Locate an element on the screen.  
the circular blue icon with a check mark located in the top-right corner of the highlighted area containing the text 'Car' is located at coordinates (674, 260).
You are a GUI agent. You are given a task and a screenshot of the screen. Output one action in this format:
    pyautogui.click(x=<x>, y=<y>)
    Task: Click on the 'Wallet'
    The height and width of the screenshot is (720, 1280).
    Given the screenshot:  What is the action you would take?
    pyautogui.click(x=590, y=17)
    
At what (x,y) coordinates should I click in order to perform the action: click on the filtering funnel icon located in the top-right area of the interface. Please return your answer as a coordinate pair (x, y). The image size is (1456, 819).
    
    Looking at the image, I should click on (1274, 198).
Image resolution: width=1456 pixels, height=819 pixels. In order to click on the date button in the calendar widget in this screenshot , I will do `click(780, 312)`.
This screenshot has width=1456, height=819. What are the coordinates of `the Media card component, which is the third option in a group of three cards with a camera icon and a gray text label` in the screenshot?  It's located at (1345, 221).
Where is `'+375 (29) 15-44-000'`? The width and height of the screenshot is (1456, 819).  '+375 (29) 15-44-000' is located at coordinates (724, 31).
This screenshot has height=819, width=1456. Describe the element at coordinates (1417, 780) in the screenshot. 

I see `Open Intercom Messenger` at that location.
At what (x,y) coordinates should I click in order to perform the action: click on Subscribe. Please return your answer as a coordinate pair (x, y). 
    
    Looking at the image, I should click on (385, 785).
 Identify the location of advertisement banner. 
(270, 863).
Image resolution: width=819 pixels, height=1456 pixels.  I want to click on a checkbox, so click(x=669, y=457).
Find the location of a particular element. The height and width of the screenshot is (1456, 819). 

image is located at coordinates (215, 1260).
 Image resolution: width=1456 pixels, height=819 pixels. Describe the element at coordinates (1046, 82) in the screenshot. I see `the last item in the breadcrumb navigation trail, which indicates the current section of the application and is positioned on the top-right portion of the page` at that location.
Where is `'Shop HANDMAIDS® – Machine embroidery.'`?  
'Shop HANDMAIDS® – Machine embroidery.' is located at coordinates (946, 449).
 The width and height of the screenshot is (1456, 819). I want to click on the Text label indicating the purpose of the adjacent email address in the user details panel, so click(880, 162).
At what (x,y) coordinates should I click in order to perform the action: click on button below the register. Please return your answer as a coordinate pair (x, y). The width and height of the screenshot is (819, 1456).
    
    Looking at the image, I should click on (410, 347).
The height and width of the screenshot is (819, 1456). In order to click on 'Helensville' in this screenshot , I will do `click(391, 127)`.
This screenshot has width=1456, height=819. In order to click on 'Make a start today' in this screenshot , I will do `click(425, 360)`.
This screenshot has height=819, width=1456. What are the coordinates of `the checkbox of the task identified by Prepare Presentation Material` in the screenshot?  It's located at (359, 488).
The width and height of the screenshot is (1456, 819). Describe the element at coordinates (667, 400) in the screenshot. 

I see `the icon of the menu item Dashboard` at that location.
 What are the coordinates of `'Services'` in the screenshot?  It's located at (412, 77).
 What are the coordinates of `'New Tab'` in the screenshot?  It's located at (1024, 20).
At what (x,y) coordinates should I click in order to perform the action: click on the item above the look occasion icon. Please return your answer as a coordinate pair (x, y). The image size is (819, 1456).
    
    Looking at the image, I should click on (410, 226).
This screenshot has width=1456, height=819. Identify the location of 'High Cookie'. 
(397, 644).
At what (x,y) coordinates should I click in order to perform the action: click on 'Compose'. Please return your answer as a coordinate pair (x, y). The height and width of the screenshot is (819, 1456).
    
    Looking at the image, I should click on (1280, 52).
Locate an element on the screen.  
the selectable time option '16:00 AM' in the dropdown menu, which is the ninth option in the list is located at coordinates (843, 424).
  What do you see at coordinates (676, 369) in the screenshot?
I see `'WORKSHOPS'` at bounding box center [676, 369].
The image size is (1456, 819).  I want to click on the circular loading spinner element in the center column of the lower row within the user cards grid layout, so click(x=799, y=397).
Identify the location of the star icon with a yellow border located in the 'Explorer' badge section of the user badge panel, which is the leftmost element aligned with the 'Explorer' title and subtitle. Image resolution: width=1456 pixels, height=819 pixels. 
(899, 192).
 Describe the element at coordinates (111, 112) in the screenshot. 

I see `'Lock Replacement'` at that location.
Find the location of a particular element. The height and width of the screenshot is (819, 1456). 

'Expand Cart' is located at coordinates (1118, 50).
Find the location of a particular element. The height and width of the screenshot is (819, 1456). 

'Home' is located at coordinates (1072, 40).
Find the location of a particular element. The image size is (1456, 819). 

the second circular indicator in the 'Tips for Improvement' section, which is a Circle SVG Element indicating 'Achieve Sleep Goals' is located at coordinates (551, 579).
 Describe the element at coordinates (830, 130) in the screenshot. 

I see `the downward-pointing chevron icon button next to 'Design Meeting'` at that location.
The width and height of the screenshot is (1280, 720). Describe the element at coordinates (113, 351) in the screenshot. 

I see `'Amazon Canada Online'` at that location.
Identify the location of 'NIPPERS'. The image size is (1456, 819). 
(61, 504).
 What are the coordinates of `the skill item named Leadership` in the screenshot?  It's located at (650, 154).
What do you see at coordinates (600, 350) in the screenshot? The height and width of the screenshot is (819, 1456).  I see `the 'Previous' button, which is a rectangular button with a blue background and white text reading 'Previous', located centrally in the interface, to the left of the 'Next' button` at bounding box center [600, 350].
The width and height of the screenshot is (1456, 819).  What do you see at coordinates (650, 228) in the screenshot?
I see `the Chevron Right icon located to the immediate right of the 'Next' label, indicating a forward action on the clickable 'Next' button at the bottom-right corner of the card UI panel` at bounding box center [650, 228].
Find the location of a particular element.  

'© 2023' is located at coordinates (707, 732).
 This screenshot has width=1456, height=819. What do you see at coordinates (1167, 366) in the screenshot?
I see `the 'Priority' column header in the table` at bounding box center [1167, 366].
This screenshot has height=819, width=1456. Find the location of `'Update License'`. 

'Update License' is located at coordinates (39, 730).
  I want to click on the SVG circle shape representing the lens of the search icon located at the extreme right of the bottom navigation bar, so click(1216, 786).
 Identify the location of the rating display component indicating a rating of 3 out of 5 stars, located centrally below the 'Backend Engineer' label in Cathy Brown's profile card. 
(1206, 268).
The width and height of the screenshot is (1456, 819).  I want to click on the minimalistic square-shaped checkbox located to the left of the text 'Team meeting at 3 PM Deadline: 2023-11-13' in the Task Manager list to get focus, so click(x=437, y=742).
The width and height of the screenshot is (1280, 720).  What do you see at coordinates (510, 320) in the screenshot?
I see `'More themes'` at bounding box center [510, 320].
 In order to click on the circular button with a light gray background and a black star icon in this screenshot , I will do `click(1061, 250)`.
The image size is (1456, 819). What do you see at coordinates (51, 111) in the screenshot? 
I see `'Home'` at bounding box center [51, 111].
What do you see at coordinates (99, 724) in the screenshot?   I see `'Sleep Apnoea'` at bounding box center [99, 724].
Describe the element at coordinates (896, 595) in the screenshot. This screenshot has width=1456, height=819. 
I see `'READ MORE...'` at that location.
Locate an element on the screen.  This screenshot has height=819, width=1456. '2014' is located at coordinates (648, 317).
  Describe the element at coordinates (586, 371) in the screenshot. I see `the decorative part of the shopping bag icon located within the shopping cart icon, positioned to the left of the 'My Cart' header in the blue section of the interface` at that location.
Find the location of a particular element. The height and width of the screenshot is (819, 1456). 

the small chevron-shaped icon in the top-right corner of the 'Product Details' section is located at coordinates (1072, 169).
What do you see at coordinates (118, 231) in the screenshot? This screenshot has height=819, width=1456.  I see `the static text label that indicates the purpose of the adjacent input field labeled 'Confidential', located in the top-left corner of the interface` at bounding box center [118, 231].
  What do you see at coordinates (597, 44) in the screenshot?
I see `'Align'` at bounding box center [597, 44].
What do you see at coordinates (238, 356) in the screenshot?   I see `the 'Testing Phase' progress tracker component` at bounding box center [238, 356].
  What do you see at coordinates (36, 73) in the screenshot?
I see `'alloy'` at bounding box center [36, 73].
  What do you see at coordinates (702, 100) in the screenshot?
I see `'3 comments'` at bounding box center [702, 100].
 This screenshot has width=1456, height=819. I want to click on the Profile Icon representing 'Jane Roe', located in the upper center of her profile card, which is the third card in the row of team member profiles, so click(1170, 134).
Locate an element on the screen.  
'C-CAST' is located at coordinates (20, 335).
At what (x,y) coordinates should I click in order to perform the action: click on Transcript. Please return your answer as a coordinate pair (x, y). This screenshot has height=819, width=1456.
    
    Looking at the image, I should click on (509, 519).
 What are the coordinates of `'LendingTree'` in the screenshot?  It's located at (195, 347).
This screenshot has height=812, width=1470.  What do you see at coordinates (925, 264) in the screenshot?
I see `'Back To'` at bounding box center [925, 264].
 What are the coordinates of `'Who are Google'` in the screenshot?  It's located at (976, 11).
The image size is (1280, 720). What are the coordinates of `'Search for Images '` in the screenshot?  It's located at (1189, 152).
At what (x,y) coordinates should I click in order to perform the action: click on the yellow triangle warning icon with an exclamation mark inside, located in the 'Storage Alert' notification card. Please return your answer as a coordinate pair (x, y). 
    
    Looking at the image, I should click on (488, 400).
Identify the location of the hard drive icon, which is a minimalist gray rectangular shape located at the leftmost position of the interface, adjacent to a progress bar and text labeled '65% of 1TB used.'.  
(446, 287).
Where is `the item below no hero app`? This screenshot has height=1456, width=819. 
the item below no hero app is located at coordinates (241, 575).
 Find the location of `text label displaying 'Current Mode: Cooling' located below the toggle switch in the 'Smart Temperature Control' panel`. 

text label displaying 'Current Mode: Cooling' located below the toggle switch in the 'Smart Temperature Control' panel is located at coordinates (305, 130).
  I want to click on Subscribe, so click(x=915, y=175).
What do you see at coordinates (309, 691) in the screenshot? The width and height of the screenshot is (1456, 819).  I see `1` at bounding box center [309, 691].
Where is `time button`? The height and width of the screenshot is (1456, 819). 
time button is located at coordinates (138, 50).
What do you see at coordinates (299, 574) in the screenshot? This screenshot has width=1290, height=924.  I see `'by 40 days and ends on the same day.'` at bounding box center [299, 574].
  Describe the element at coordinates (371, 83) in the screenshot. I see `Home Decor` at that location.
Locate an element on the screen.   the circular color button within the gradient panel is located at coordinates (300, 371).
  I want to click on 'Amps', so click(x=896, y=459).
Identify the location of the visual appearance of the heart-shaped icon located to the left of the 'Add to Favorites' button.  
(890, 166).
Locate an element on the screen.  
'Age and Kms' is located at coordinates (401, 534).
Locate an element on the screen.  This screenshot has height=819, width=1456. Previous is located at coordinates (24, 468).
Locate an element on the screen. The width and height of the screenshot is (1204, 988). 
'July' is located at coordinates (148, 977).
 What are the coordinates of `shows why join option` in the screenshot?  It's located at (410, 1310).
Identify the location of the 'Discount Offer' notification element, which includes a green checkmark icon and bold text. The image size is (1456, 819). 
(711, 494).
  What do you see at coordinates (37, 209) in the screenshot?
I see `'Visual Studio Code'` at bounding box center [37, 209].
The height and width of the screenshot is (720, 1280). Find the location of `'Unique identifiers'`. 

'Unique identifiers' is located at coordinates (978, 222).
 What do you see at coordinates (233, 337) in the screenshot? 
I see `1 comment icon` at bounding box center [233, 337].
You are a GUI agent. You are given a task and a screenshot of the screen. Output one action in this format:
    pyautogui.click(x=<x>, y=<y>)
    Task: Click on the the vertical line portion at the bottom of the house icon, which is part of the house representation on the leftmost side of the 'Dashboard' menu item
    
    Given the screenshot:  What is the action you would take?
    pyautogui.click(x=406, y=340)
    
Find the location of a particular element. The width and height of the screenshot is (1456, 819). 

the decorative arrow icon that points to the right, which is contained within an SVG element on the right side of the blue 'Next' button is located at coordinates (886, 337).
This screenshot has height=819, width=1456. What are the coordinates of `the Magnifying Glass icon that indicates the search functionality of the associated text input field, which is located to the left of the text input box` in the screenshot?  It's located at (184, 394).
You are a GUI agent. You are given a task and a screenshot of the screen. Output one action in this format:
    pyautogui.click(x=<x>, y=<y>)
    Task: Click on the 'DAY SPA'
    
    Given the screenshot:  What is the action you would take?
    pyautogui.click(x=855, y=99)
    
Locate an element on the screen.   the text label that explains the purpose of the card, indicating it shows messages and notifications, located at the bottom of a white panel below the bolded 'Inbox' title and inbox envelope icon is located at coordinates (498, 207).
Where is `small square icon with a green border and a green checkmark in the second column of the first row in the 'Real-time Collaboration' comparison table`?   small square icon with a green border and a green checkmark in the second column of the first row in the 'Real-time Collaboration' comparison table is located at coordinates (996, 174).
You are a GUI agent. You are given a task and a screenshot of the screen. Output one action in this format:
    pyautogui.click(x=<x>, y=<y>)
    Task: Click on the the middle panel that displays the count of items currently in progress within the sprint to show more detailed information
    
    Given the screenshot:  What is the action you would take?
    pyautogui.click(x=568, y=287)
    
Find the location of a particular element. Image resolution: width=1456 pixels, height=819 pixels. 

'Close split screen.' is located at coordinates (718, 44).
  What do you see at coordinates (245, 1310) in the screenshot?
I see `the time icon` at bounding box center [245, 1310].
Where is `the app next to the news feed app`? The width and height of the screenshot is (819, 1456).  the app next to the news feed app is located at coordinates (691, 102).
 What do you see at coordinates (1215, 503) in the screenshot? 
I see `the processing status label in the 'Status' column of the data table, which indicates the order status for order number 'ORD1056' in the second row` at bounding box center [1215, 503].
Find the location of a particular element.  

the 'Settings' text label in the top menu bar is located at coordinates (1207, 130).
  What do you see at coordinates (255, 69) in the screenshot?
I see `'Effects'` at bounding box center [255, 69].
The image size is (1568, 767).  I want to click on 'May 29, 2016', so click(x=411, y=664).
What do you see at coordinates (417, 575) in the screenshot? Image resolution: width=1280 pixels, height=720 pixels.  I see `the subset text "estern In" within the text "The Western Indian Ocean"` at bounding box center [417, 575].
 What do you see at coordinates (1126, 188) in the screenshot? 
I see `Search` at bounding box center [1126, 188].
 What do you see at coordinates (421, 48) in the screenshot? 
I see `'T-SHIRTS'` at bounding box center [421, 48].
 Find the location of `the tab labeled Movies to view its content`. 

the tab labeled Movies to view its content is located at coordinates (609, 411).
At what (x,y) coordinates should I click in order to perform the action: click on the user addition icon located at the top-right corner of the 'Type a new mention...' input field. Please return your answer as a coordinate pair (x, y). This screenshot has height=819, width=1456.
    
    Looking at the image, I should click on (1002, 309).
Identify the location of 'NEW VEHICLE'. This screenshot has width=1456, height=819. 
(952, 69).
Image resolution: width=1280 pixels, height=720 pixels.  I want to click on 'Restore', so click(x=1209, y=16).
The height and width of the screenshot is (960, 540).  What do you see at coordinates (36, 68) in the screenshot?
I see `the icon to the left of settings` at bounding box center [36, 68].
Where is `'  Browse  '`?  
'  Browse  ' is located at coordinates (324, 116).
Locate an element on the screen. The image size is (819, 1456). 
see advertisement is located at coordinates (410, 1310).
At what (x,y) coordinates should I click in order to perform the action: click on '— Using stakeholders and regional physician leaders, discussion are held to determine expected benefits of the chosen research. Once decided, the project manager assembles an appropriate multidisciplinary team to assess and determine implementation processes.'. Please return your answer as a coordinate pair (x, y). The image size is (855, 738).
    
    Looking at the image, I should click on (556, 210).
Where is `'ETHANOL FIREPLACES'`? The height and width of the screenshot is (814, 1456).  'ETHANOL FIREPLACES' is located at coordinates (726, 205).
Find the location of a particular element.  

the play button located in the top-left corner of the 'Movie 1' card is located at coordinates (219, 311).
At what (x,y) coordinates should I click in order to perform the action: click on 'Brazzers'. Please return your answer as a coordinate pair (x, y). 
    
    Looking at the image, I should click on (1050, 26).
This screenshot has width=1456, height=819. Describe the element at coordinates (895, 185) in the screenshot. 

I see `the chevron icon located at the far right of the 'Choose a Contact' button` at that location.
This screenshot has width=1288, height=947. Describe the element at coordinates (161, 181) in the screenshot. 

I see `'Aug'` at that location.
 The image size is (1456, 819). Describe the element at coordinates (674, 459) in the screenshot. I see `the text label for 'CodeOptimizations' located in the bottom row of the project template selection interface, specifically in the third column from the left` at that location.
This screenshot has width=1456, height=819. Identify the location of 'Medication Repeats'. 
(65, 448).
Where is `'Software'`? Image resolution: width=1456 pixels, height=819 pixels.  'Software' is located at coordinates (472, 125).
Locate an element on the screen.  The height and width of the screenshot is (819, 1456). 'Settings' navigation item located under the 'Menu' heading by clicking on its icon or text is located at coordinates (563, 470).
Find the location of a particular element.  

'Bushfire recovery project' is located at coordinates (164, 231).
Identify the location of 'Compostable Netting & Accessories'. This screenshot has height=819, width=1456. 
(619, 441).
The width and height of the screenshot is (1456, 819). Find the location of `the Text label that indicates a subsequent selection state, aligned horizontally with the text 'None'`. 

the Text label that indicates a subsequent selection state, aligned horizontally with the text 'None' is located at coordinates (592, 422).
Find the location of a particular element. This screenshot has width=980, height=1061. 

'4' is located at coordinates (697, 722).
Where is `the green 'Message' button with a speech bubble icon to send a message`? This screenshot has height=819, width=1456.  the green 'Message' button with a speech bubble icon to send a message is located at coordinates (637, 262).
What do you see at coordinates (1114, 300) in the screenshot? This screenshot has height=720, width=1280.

------------

## Direction:
Extract the lines of the entries above verbatim, starting at the line containing "Describe the element at coordinates (111, 112)" and ending at the line containing "coordinates (1072, 40).".

## Output below:
 Describe the element at coordinates (111, 112) in the screenshot. 

I see `'Lock Replacement'` at that location.
Find the location of a particular element. The height and width of the screenshot is (819, 1456). 

'Expand Cart' is located at coordinates (1118, 50).
Find the location of a particular element. The height and width of the screenshot is (819, 1456). 

'Home' is located at coordinates (1072, 40).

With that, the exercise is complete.